How many lines in the data below include the word "computer"? State the number alone.

[[ EXERCISE DATA, beginning ]]

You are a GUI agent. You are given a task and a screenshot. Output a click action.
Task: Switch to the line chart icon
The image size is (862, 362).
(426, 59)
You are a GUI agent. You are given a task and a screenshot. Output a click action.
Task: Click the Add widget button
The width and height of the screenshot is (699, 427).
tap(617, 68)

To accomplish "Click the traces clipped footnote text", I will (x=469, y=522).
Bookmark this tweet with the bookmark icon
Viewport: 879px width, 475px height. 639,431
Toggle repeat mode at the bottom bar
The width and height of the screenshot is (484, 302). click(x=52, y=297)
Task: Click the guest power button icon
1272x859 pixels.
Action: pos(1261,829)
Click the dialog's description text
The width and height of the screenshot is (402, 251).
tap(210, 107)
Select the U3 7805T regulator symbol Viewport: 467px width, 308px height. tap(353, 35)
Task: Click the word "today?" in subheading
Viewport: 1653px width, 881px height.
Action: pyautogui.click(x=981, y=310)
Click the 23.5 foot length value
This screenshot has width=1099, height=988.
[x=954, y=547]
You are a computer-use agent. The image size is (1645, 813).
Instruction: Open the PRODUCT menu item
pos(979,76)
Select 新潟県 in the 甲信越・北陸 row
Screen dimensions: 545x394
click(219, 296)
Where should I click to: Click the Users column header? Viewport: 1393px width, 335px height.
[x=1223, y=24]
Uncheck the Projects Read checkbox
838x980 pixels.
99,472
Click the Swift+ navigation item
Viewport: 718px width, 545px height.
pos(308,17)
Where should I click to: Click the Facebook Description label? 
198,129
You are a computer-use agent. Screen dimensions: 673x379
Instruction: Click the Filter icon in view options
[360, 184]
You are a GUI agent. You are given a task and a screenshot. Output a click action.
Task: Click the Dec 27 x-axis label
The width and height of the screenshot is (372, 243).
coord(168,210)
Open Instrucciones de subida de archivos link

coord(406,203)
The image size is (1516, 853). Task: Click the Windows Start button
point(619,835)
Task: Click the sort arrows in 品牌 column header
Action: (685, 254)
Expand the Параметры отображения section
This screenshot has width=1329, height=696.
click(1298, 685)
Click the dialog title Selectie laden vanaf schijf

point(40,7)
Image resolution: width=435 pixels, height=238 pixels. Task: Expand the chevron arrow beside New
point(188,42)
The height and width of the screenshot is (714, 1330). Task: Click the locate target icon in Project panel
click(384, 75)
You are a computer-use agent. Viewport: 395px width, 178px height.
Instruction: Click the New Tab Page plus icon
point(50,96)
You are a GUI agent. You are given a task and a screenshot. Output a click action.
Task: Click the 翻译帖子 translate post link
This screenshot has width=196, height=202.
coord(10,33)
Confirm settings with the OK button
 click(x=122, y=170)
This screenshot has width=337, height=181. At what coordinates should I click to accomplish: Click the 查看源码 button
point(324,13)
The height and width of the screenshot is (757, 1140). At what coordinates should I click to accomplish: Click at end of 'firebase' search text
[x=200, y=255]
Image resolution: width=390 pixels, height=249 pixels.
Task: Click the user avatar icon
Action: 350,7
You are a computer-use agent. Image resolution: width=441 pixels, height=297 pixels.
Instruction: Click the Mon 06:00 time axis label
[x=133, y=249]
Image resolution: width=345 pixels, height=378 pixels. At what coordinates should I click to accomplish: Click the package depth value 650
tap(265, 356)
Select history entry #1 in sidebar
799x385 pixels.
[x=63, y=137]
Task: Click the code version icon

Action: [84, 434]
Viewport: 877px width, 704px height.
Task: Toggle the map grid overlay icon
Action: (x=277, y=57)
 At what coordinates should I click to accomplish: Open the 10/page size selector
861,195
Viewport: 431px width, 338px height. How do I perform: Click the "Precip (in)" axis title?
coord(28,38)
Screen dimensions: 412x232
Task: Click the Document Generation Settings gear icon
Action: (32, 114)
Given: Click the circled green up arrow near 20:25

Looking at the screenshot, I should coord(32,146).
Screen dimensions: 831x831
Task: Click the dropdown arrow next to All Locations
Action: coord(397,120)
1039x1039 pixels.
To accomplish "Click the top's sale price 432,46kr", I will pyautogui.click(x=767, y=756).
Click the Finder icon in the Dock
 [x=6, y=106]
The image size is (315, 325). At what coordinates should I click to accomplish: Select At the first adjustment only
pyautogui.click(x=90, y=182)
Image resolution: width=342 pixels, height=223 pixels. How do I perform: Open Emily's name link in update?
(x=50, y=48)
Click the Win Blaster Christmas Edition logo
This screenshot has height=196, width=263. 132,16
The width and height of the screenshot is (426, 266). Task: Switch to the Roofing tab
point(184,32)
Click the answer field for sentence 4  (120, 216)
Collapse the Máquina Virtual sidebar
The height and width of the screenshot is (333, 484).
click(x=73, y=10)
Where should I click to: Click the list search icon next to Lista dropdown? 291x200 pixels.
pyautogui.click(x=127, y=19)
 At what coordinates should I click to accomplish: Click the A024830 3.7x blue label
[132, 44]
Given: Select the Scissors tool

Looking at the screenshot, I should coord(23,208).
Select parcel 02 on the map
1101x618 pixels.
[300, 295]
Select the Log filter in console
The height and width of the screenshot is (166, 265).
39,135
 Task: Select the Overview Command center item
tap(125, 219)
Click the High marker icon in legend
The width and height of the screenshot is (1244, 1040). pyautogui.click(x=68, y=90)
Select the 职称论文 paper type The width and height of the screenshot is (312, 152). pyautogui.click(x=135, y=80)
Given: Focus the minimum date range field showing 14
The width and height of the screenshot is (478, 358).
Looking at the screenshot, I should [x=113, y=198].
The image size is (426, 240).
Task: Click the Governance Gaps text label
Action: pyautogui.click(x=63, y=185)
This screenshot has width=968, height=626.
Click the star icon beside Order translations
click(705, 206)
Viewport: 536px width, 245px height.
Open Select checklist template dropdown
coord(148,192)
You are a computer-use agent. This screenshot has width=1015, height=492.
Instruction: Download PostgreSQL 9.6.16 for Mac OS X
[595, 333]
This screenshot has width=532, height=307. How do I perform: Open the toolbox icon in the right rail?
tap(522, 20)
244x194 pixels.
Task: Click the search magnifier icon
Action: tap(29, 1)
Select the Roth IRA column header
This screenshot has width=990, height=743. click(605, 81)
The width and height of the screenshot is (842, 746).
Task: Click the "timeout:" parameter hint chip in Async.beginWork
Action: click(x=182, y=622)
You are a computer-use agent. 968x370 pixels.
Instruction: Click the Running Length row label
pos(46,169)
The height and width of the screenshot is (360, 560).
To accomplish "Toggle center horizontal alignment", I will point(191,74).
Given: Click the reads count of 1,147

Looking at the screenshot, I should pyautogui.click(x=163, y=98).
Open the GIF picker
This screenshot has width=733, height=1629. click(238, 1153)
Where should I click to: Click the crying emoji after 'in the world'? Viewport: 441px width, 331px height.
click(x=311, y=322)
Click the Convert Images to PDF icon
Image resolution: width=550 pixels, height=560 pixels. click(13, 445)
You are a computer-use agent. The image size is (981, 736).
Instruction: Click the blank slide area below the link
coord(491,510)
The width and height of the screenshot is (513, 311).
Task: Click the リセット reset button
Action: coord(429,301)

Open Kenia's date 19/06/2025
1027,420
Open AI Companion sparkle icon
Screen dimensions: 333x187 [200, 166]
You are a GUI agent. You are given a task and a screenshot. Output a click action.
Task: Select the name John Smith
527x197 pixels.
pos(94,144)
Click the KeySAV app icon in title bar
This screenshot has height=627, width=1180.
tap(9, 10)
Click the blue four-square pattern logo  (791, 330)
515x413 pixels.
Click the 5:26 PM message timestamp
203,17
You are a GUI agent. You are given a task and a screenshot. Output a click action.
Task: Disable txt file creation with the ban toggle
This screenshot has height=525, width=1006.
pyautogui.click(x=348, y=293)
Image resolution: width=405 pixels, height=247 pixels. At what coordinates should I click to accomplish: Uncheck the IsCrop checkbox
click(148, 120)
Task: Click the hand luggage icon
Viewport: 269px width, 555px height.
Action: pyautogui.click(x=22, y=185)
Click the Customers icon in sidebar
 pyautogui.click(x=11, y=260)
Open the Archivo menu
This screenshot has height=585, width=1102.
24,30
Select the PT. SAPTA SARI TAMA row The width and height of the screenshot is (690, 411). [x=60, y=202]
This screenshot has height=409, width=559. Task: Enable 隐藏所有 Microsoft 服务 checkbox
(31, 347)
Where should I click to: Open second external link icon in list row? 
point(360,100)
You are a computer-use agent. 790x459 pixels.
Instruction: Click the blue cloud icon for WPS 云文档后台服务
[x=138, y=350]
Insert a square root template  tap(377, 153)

[[ EXERCISE DATA, end ]]

◆ WRITTEN ANSWER
8